オンライン講義を倍速視聴するとテストの成績に悪影響が及ぶ可能性があるとの研究結果

サイエンス

近年の若い世代にはオンラインの講義動画やポッドキャスト、オーディオブックなどを通常よりも速いスピードで視聴する習慣が根付いています。たとえば、アメリカのカリフォルニア州の学生を対象にした調査では、89%の学生がオンライン講義の再生速度を変更していたことが示されました。ところが、オンライン講義の再生速度とそれに基づくテストのパフォーマンスを調べた24件の研究を分析したメタアナリシスでは、オンライン講義動画の倍速視聴はパフォーマンスを低下させる可能性が示されました。
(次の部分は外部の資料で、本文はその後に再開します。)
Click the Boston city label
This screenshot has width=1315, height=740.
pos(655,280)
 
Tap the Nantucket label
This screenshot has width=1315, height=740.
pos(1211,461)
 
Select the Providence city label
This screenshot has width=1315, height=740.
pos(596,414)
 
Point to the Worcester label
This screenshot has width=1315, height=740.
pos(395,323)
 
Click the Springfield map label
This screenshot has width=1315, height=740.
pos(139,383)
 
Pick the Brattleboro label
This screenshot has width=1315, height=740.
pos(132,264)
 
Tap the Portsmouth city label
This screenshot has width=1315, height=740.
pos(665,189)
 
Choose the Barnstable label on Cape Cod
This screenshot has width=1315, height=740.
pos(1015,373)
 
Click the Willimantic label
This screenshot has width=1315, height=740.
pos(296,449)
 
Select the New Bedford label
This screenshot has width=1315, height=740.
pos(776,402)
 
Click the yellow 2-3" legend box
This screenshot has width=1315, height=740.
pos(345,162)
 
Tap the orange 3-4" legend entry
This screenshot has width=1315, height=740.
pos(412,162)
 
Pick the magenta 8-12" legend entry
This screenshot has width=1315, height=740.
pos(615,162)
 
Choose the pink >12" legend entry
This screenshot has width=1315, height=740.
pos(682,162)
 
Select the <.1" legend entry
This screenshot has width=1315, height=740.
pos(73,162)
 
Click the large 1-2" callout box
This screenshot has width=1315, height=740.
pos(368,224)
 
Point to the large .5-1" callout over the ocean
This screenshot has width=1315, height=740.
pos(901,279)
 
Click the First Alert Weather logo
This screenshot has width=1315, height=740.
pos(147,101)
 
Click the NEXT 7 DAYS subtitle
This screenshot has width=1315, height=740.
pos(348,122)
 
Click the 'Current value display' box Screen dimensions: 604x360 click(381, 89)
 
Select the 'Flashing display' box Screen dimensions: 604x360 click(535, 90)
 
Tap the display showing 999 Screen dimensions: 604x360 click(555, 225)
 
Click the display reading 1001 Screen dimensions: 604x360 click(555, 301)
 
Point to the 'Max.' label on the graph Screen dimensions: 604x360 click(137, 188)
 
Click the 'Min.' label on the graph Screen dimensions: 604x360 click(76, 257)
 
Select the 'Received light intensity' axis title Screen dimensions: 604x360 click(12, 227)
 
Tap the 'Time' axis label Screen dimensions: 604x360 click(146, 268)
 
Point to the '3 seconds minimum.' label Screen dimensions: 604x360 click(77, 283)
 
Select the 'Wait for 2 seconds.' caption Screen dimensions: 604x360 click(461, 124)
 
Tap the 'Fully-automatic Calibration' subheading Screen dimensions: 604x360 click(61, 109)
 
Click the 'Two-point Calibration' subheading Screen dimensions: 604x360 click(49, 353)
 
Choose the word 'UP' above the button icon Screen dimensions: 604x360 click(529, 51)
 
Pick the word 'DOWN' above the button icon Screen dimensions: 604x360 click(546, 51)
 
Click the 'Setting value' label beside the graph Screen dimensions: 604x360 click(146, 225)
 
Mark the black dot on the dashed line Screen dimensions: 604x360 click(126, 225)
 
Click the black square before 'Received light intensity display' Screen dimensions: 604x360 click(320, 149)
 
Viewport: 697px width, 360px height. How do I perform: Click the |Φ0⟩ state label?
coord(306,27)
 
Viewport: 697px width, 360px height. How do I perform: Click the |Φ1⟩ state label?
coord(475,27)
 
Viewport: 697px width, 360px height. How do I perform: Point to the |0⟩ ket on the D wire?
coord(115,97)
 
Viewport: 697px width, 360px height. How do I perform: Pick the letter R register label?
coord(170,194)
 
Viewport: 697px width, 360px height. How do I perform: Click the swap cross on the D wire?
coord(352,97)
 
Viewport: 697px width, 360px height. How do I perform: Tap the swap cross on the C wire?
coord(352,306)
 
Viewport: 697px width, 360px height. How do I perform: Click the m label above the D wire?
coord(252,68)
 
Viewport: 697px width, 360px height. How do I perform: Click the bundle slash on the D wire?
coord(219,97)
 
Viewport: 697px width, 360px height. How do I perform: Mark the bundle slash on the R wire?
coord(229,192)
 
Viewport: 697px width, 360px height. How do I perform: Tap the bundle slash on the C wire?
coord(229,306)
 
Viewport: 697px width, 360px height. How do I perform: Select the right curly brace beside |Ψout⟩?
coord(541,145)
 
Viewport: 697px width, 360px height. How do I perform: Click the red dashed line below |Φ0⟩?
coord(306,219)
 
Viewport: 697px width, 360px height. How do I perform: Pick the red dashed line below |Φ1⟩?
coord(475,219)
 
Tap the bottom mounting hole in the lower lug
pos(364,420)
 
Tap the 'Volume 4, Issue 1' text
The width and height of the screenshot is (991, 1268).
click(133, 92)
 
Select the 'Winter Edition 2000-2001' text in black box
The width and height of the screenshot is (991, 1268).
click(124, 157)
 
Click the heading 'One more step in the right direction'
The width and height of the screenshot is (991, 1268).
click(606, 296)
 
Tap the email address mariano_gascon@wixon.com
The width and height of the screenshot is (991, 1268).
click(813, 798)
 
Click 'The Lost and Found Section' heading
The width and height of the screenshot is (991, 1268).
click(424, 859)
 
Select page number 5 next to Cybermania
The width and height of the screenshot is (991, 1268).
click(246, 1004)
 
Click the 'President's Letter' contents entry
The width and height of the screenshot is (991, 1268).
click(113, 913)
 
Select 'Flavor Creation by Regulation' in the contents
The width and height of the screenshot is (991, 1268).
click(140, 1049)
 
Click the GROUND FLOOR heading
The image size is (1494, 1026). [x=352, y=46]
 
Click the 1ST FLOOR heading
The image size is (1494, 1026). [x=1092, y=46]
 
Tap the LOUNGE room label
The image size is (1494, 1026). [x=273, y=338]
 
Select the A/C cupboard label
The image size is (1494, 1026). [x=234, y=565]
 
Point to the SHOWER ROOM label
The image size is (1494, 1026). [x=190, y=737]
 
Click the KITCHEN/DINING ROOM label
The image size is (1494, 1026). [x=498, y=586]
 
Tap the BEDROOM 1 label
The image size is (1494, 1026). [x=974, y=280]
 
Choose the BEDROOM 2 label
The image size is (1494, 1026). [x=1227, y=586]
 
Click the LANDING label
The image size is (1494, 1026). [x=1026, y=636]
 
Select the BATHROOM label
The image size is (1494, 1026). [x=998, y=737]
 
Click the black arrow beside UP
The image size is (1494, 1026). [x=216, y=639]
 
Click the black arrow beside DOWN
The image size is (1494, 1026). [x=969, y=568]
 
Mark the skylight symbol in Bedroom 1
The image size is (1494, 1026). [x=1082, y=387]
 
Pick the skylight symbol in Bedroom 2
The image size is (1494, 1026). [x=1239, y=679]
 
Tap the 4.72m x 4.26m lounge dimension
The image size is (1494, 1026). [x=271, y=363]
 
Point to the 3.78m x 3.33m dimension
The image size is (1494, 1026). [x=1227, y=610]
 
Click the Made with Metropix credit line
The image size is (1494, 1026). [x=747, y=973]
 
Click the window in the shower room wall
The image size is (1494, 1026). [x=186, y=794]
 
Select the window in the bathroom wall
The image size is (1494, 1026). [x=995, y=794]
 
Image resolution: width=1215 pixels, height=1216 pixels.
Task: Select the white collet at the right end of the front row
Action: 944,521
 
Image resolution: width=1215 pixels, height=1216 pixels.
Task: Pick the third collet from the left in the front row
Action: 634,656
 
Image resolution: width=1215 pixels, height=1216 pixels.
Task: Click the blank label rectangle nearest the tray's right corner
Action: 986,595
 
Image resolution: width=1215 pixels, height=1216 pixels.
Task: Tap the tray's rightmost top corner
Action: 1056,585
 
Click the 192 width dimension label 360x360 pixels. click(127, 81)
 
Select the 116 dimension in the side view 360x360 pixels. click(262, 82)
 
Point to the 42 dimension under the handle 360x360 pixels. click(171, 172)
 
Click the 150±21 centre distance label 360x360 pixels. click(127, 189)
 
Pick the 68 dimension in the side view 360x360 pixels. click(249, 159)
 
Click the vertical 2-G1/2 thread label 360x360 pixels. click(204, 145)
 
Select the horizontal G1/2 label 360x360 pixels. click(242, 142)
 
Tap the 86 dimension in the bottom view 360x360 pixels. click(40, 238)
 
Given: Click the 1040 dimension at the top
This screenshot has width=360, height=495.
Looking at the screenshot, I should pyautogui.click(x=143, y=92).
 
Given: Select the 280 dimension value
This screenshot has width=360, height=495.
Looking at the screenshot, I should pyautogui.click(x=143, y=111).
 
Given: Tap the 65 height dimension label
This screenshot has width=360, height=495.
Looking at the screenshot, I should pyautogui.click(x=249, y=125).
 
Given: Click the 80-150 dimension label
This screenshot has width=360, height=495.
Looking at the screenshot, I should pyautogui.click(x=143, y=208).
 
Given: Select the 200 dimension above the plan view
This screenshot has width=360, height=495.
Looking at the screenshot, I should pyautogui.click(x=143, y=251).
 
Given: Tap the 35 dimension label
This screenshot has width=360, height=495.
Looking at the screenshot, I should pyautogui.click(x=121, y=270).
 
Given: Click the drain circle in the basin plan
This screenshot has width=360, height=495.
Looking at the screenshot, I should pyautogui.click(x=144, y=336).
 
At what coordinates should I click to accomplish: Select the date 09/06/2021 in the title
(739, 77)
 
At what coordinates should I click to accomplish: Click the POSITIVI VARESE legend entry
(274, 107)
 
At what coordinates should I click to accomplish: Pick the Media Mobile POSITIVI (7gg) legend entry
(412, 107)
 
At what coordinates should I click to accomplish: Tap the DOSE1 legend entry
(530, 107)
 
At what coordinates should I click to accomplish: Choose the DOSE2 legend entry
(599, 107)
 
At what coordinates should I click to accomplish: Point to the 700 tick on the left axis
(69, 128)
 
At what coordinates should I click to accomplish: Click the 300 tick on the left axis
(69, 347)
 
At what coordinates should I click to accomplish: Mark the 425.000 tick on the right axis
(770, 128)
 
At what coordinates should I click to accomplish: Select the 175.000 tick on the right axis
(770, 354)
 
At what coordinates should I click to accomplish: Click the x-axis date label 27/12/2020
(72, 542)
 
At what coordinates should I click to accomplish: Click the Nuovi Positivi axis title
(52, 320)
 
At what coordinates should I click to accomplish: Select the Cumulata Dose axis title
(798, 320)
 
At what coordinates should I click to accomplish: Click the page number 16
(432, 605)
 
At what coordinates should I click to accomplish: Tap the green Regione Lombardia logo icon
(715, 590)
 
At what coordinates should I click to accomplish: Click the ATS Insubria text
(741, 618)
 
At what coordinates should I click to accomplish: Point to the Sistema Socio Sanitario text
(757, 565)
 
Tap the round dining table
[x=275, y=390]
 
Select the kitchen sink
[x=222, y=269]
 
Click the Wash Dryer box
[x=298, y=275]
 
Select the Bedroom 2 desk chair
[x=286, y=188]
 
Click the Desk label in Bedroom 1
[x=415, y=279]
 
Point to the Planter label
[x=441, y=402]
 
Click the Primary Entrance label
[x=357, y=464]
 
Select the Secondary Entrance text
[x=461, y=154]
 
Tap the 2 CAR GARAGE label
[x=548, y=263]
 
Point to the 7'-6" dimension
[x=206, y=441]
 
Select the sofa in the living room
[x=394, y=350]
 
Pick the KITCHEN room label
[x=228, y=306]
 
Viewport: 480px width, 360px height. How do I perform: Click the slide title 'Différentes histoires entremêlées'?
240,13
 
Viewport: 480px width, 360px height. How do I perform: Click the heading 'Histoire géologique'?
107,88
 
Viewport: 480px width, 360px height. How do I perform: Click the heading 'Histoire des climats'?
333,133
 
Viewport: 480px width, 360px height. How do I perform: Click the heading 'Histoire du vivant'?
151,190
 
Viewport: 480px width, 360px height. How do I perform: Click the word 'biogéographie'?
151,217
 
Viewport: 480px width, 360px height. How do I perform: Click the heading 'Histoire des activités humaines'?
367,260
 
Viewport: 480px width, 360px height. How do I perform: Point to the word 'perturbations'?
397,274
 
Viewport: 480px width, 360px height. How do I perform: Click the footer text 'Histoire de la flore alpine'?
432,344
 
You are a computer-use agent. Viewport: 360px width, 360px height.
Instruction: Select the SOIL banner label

Increasing Video Lecture Playback Speed Can Impair Test Performance – a Meta-Analysis | Educational Psychology Review

https://link.springer.com/article/10.1007/s10648-025-10003-9

What happens to your brain when you watch videos online at faster speeds than normal https://theconversation.com/what-happens-to-your-brain-when-you-watch-videos-online-at-faster-speeds-than-normal-259930 講義動画に限らずオンラインで動画を高速視聴するメリットとしては、「同じ時間でより多くのコンテンツを視聴できる」「コンテンツを繰り返し視聴して楽しめる」「視聴終了までの時間を短縮して途中で集中力が切れるのを防ぐことができる」といったものが挙げられます。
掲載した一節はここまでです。